Уже вечером в день смерти Магнитского врачи констатировали, что ее причиной стал панкреонекроз. Позже эксперты неожиданно заявили, что арестованный умер от сердечного приступа. Как бы то ни было, в роковой день 16 ноября Магнитский не был госпитализирован.

По данным правозащитников, его сковали наручниками, посадили в сборное помещение и лишь после этого вызвали скорую помощь. К моменту, когда медики смогли попасть к пациенту, Магнитский уже был мертв. У следствия другая версия: как только Сергею стало плохо, его отнесли в палату и провели реанимационные мероприятия, но спасти арестанта не удалось.

По итогам проверки было возбуждено несколько уголовных дел. Правда, наказание ни один из фигурантов не понес. Лечащего врача Магнитского в тюрьме Ларису Литвинову обвиняли в причинении смерти по неосторожности, однако от отбытия наказания ее освободили за истечением срока давности по делу.

Бывшего заместителя начальника СИЗО «Бутырка» Дмитрия Кратова обвиняли в халатности, повлекшей смерть по неосторожности, но суд его оправдал.

Правда, понравилось это не всем: уже в следующий состав комиссии не попала значительная часть активных правозащитников. Из московского ОНК пытались исключить и Валерия Борщева — со второй попытки это удалось.

Обновление комиссий вызвало недоумение не только в Москве. Из-за жесткой системы фильтрации многие региональные ОНК получились очень малочисленными: на Курскую область, где 11 мест принудительного содержания, приходится всего пять общественных наблюдателей.

А в Якутии проверкой стольких же учреждений, причем разбросанных на тысячи километров, занимаются четыре человека, хотя по закону в состав комиссии должны входить минимум пять. И главное, с 2016 года большинство руководящих позиций в ОНК заняли люди, напрямую связанные со ФСИН.

Такую же тенденцию отметил и Алексей Селезень в Ростовской области. «Новый состав ОНК начал работать в декабре. У меня осталась связь с заключенными — они говорят, что членов комиссии еще даже в глаза не видели, не говоря уже о какой-то помощи от них», — отмечает правозащитник.

Между тем на некоторых членов ОНК прямо давили ради того, чтобы они сами покидали свои посты. С этим не понаслышке знаком бывший член комиссии Московской области, не пожелавший раскрывать свое имя. По его словам, работа ОНК в нынешнем виде «абсолютно неэффективна».

Сегодня по закону посещать места принудительного содержания и контролировать соблюдение закона сотрудниками ФСИН могут и правозащитники, не включенные в ОНК. Но на деле в колонии и СИЗО им пройти крайне сложно. Часто тех, кто не состоит в ОНК, посылают за разрешением в Общественную палату Москвы.

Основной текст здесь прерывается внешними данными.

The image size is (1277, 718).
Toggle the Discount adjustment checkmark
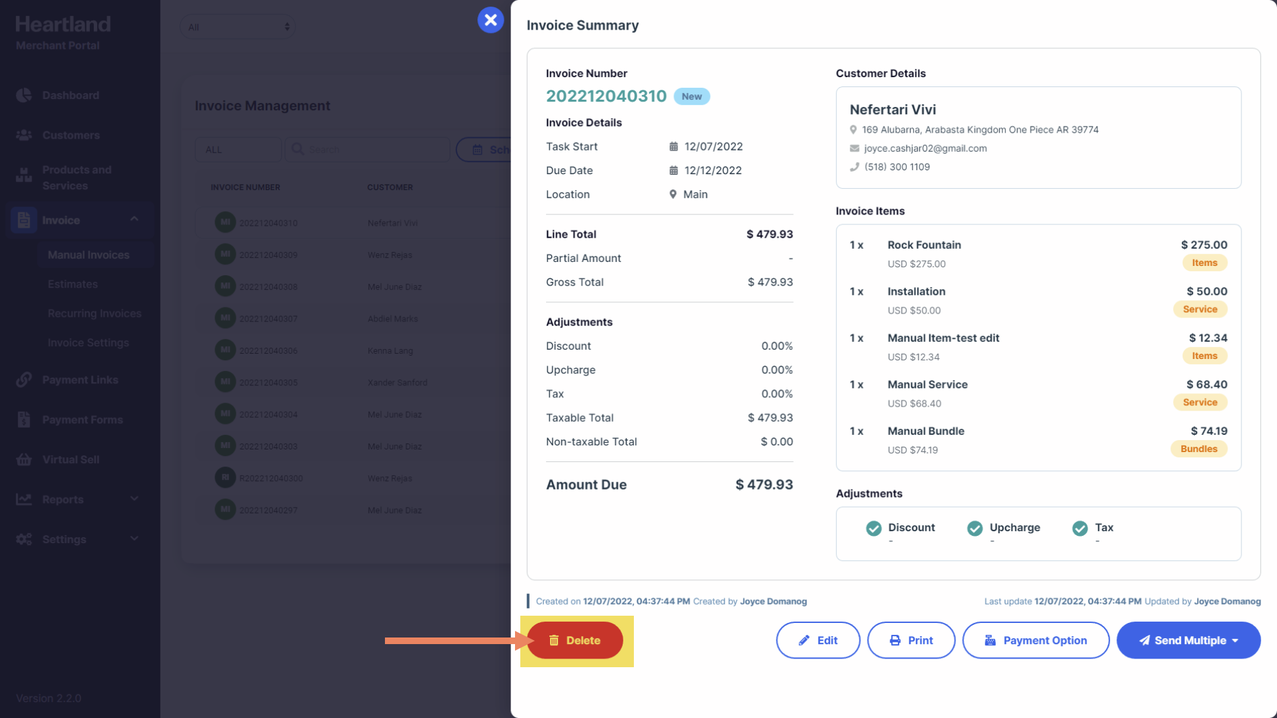pyautogui.click(x=874, y=528)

Но даже если правозащитники, не входящие в ОНК, находят какие-то нарушения, добиться разбирательств по ним оказывается очень нелегко. Пример тому — история из знаменитого «Владимирского Централа».

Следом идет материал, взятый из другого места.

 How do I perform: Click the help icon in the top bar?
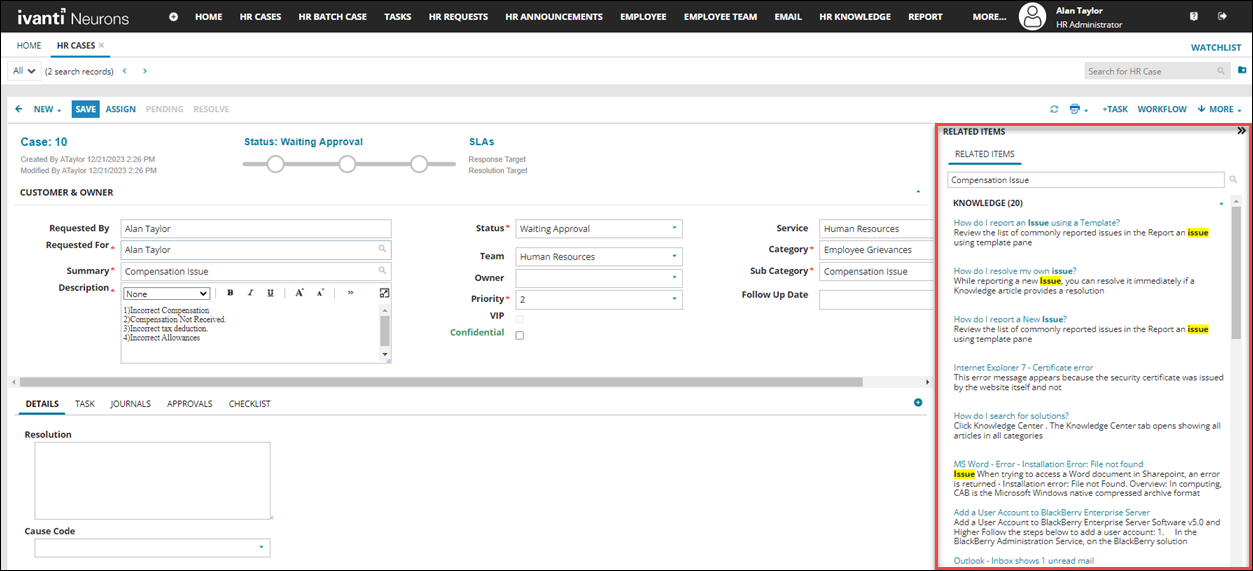[x=1193, y=16]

Летом 2018 года глава организации «Центр помощи иностранным гражданам» Роман Кайфаджян сообщил, что к нему обратились родственники и друзья осужденных. Они рассказали, что уже две недели десятки зэков голодают в знак протеста против пыток. Но правозащитники из ОНК никаких нарушений не нашли.

Что до Москвы, где члены ОНК все еще пытаются полноценно работать, их действия сводят на нет, вольно трактуя положения закона о правозащитных комиссиях.

В правозащитном сообществе сходятся в одном: сегодня круг ограничений вокруг членов ОНК смыкается все больше, а число опытных правозащитников внутри комиссий становится все меньше. Да и в целом места в ОНК сейчас нередко занимают те, кто искать нарушения за решеткой не намерен вовсе, — а значит, российские заключенные остаются без последней защиты.